Return every line of the data below that contains the word "Show".

§ §

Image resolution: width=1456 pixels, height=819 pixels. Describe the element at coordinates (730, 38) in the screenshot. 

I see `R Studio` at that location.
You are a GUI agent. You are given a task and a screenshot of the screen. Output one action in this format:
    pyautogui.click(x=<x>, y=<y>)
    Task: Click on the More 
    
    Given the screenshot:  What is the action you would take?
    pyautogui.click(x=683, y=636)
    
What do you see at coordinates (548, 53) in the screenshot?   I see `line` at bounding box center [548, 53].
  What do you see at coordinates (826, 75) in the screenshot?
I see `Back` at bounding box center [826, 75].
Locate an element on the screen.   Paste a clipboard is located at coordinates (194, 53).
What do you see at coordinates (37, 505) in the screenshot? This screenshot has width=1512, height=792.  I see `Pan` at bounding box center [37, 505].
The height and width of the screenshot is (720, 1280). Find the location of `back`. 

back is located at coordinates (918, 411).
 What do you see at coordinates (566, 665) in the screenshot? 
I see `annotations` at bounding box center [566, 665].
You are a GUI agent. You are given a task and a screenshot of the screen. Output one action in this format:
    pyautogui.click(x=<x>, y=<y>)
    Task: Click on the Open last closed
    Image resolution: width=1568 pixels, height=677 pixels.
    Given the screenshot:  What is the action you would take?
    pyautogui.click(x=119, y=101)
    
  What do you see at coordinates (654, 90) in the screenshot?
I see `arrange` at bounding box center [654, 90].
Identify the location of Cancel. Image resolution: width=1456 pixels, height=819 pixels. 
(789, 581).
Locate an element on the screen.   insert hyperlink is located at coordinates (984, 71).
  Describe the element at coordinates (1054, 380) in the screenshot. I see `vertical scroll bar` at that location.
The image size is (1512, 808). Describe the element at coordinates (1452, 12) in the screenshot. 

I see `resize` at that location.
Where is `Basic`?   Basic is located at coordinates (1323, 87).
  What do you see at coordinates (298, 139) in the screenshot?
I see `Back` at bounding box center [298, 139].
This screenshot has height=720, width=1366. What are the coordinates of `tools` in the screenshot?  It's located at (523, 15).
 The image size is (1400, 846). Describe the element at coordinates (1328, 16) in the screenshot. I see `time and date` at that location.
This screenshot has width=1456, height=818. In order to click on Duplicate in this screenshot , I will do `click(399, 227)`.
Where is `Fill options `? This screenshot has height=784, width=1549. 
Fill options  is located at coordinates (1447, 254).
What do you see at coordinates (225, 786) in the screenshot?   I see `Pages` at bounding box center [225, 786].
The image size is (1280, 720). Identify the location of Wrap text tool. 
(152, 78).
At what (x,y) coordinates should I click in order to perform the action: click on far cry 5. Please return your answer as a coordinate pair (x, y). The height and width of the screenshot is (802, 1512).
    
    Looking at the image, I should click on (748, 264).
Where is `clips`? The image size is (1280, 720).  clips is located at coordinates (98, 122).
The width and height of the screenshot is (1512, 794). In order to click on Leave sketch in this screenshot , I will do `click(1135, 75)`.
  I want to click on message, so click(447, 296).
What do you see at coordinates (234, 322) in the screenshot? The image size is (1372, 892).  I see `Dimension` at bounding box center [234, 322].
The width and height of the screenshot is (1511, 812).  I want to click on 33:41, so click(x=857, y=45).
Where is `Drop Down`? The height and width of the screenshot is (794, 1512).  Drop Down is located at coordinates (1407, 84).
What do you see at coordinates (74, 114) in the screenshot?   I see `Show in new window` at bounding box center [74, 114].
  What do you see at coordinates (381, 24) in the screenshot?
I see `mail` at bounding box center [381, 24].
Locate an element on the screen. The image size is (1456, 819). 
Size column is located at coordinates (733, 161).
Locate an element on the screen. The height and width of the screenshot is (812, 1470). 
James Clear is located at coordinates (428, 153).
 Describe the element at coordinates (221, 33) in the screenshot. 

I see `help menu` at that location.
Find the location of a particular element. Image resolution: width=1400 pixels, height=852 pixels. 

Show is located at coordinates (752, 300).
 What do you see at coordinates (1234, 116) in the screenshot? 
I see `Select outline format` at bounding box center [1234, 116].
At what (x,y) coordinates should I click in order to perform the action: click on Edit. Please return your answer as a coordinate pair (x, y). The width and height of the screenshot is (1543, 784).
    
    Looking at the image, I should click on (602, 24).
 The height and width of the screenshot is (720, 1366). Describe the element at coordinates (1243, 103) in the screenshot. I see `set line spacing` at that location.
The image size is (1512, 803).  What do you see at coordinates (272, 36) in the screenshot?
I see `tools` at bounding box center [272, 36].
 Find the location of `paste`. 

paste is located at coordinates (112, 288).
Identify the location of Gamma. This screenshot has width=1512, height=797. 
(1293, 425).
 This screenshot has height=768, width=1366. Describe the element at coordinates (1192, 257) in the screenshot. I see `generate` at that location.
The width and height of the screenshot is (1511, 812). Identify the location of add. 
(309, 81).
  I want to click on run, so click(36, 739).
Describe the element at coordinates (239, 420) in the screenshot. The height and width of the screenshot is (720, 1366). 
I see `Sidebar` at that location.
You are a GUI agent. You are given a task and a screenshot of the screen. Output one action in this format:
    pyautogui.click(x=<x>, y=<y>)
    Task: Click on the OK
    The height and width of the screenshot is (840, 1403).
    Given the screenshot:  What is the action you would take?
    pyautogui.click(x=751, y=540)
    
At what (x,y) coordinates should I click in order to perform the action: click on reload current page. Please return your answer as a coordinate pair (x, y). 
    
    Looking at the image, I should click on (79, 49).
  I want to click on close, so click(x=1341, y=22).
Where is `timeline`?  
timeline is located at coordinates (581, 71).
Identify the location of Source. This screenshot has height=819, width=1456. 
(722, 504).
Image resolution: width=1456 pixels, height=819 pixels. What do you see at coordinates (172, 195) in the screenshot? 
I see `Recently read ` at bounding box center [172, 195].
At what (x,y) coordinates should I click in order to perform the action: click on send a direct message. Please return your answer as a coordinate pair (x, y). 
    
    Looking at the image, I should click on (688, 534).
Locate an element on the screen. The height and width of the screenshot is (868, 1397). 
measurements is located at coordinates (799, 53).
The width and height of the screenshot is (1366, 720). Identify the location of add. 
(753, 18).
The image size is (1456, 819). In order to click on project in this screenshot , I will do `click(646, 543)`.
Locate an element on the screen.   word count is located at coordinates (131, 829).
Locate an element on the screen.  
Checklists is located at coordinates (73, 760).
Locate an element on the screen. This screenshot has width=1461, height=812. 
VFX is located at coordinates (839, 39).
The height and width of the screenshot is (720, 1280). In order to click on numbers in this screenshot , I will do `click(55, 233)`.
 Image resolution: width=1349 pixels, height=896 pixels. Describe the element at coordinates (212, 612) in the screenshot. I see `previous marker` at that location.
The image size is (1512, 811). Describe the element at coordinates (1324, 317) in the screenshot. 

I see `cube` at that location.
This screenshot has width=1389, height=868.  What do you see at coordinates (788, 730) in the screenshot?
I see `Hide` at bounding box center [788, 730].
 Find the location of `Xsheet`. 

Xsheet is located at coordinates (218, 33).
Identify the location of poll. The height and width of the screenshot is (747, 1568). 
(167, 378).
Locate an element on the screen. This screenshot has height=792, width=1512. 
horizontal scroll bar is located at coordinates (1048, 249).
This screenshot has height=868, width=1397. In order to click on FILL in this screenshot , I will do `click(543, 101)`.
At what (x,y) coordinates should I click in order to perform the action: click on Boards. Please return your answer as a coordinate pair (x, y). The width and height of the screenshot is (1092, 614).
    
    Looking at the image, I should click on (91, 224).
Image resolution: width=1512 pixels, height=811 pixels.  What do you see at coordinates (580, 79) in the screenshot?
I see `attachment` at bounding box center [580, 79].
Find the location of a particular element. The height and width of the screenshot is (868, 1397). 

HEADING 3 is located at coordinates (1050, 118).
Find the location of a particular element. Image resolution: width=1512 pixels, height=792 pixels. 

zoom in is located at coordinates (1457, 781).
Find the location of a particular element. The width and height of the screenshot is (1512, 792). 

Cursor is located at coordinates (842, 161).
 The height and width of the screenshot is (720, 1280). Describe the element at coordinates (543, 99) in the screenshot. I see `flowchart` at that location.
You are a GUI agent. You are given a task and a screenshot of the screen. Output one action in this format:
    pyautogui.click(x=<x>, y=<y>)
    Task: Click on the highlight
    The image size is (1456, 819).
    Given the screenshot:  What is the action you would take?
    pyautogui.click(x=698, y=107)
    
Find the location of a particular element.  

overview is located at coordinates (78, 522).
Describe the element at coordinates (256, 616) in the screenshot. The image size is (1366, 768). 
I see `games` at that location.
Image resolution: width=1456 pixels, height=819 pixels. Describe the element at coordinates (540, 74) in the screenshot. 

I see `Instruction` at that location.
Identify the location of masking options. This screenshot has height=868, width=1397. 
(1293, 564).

§ §

* [CORRECT RESULT]
What do you see at coordinates (74, 114) in the screenshot?   I see `Show in new window` at bounding box center [74, 114].
Show is located at coordinates (752, 300).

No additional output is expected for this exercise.